◆ BRIEF ◆
Condense the paragraph beginning "Micajah and Wiley Harpe" in the blog entry on frontier outlaws below into a short bulleted list that keeps its main facts.

◆ PAGE EXCERPT ◆

---------------

Wednesday, August 10, 2005

... tramps and thieves ...

While I'm on a media kick, here's one more entry, brought thoughtfully to you by Bonnie, distinguished guest introducer of journal topics. This passage is culled from a book titled Gangsters, Swindlers, Killers, & Thieves, an anthology edited by Lawrence Block. The author of the passage is Edward L. Lach Jr. The article is nominally about an outlaw and pirate named Samuel Mason, but it is the introduction that renders it worthy of being included here (did I mention that Bonnie enjoys material of a macabre bent? I am also guilty of same.)

'Because most of what I know about the early years of the American Republic I learned in elementary and high school, I had no idea what a hazardous place the frontier was. Wild animals were the least of it; predatory humans, of the sort to be found hiding out in Cave-in-Rock, were a far greater danger.

'Micajah and Wiley Harpe (Big Harpe and Little Harpe respectively) were brothers, North Carolina Tories who headed west after the Revolution, preying on settlers and travelers in the Mississippi Valley. They were bearded giants dressed in buckskin, wearing scalps on their belts and much given to swooping down on passersby, screaming, "We are the Harpes!" and butchering all within reach. When a posse trapped them in 1799, Wiley escaped; Micajah was shot down and his head sawn off while he was still alive. The posse members carried off his head, perhaps in hope of a reward, but wound up boiling it for soup one night when rations ran low. They nailed his skull to a tree and it stayed there for years.

---------------

◆ COLLECTED MATERIAL ◆
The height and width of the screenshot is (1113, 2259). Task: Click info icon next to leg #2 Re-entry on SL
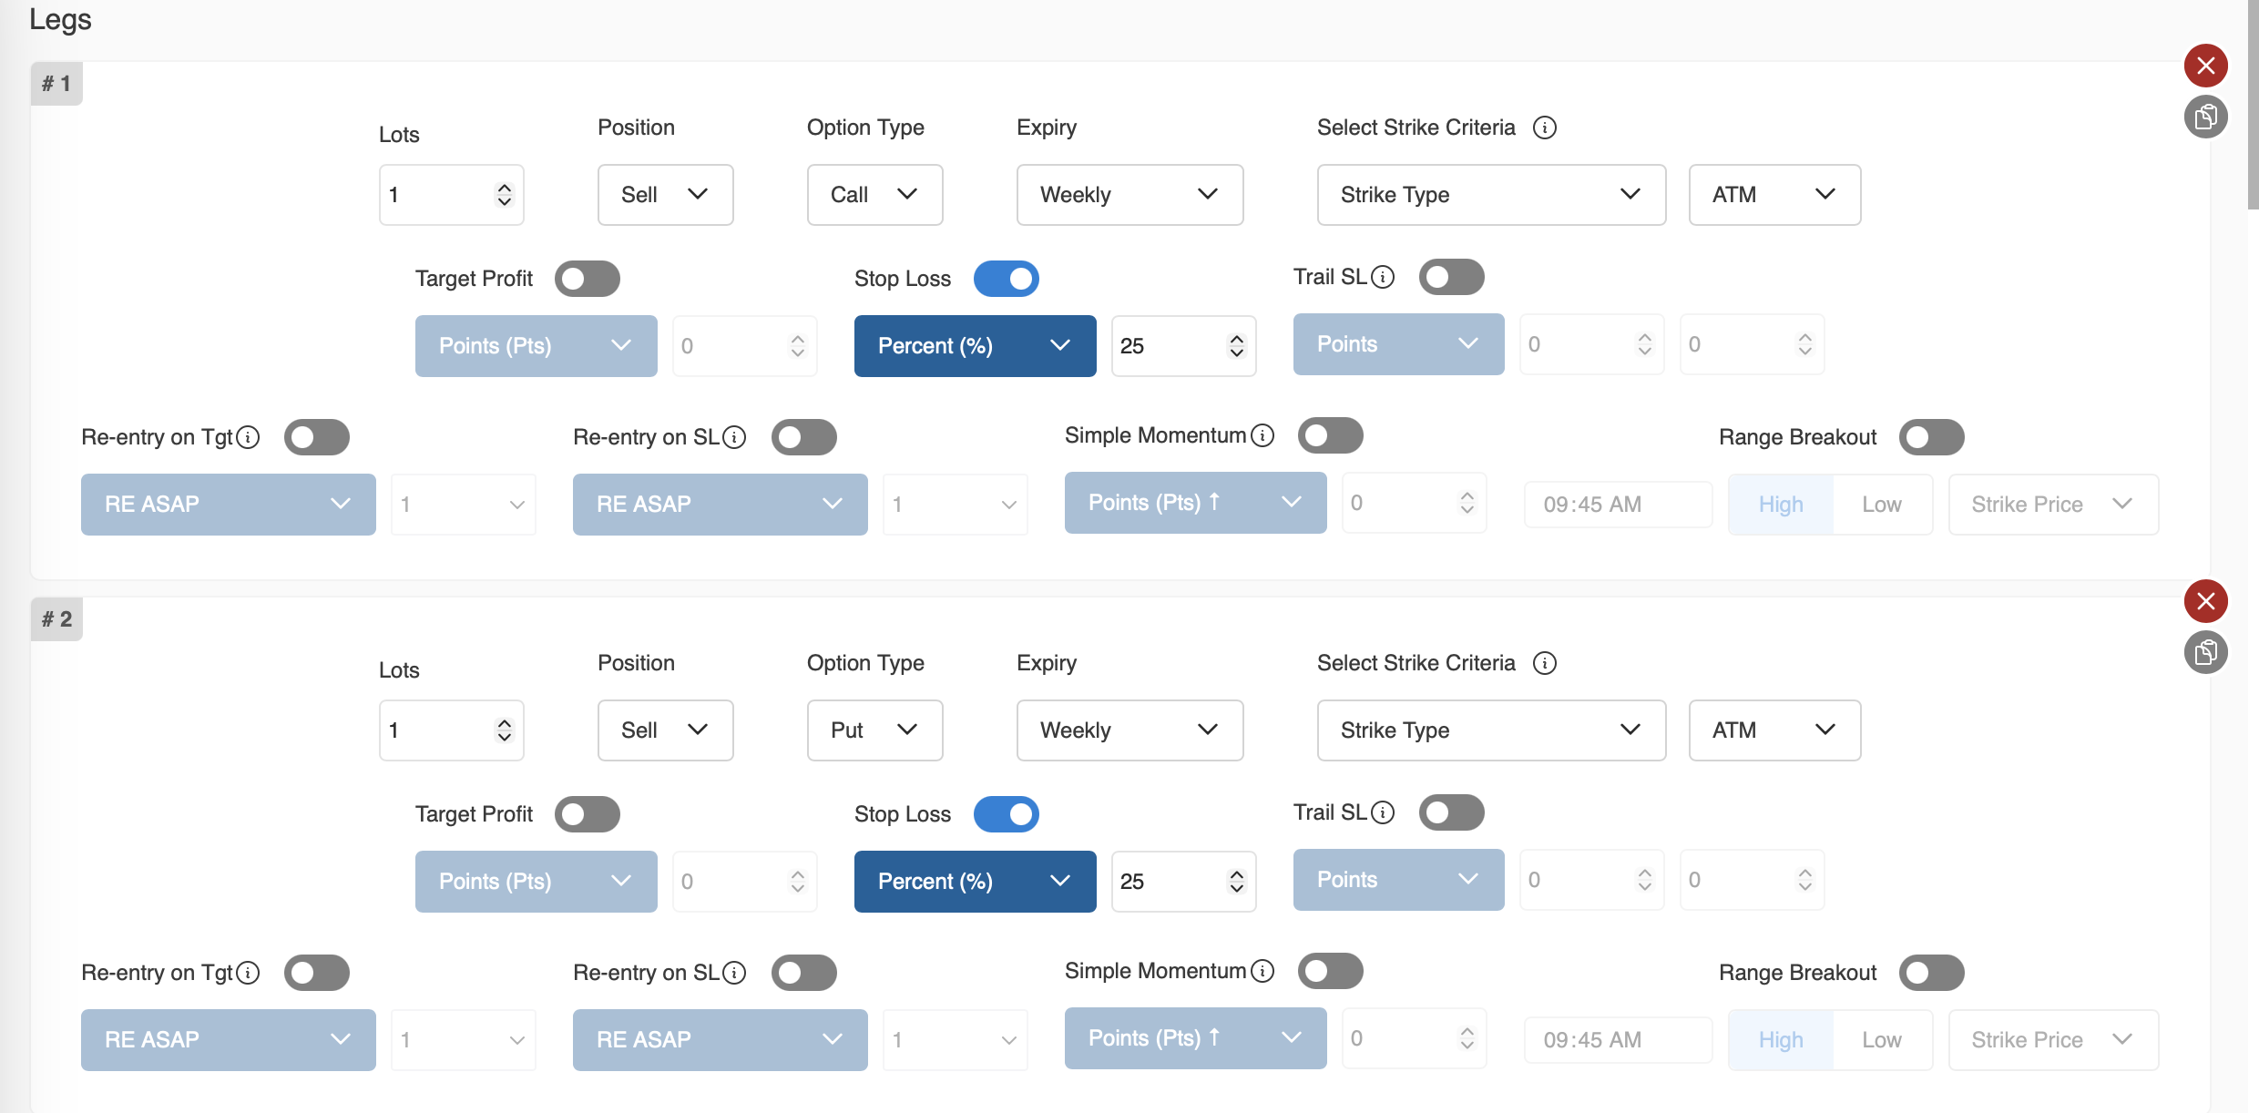[x=733, y=973]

---------------

◆ EXERCISE SOLUTION ◆
- Micajah (Big Harpe) and Wiley (Little Harpe) were brothers and North Carolina Tories. After the Revolution they went west and preyed on settlers and travelers in the Mississippi Valley.
- They were bearded giants in buckskin who wore scalps on their belts. They swooped down on passersby screaming "We are the Harpes!" and butchered everyone within reach.
- A posse trapped them in 1799. Wiley escaped, and Micajah was shot down and his head sawn off while he was still alive.
- The posse carried off the head, perhaps hoping for a reward. They boiled it for soup when rations ran low, then nailed the skull to a tree, where it stayed for years.